Though Richard Oslisly, an archaeologist at the French National Centre for Scientific Research (CNRS) in Paris, initially uncovered the cave in 1992, he and his team only investigated the inaccessible site in 2018. During this more recent expedition, researchers found human remains, metal tools, weapons and pieces of jewelry.

“There are very few sites with archaeological human remains for this region,” lead author Sébastien Villotte, a researcher at CNRS, tells Live Science. “The fact that children, teenagers, adult males and females were buried here, with so many artifacts—more than 500!—was astonishing.”

Experts from Gabon’s Agence Nationale des Parcs Nationaux (ANPN) used a cavity in the cave’s roof to access the burials. Per Heritage Daily, the team speculates that the region’s inhabitants “lowered, or dropped,” the deceased through that very same hole. According to the study, the cavern reaches a maximum depth of around 82 feet.

Highlights of the find include bracelets and rings; knives, axes and hoes made out of local iron and imported copper; 127 Atlantic marine shells; and 39 pierced carnivore teeth. Given the rich nature of these funerary artifacts, the scholars speculate that the people buried in the cave were of a high socioeconomic status, notes Live Science.

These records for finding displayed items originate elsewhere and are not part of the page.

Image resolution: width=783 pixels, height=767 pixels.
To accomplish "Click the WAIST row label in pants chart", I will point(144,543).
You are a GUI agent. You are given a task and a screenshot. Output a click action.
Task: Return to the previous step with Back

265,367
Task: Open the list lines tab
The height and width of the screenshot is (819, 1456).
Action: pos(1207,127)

A map of the Iroungou site and a 3-D model of the cave P. Mora and S. Kacki / Antiquity
Photographs of human remains and artifacts found in the cave P. Mora / Antiquity

All of the intact upper jaws recovered from the site were missing their four front teeth, also known as central and lateral permanent incisors. The tooth sockets showed signs of healing, suggesting the teeth were removed when their owners were still alive.

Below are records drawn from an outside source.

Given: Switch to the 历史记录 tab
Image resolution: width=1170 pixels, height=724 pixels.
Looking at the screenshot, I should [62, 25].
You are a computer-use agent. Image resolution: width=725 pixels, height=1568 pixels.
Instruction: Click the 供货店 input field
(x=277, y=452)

“Intentional dental modification has a long history in Africa, but the extraction of the upper four incisors is a relatively rare form,” Villotte tells David Ruiz Marull of Spanish newspaper La Vanguardia, per Google Translate.

Such drastic body modifications would have altered the subject’s facial structure and impacted how they pronounced words, reports La Vanguardia. The team posits that individuals who underwent the process viewed it as an indicator of their social status or membership in a specific group.

According to the study, scholars have “repeatedly observed” dental modifications ranging from fillings to chippings to removals in the skeletal remains of African people, including enslaved individuals buried outside the continent. But the specific form observed at Iroungou is uncommon, with documentation limited to reports by 19th- and early 20th-century ethnographers working in the region.

In a 2017 essay, Joel D. Irish of Liverpool John Moores University wrote that dental modification in sub-Saharan Africa often led to “oral trauma … ranging from mild to life threatening.” But the practice’s intended results—including “perceived and plausible benefits to individual reproductive fitness” and prevention or treatment of disease—were thought to outweigh such risks, he added.

Speaking with Live Science, Villotte says, “Many various reasons are advocated for tooth removal by the people who practiced it.”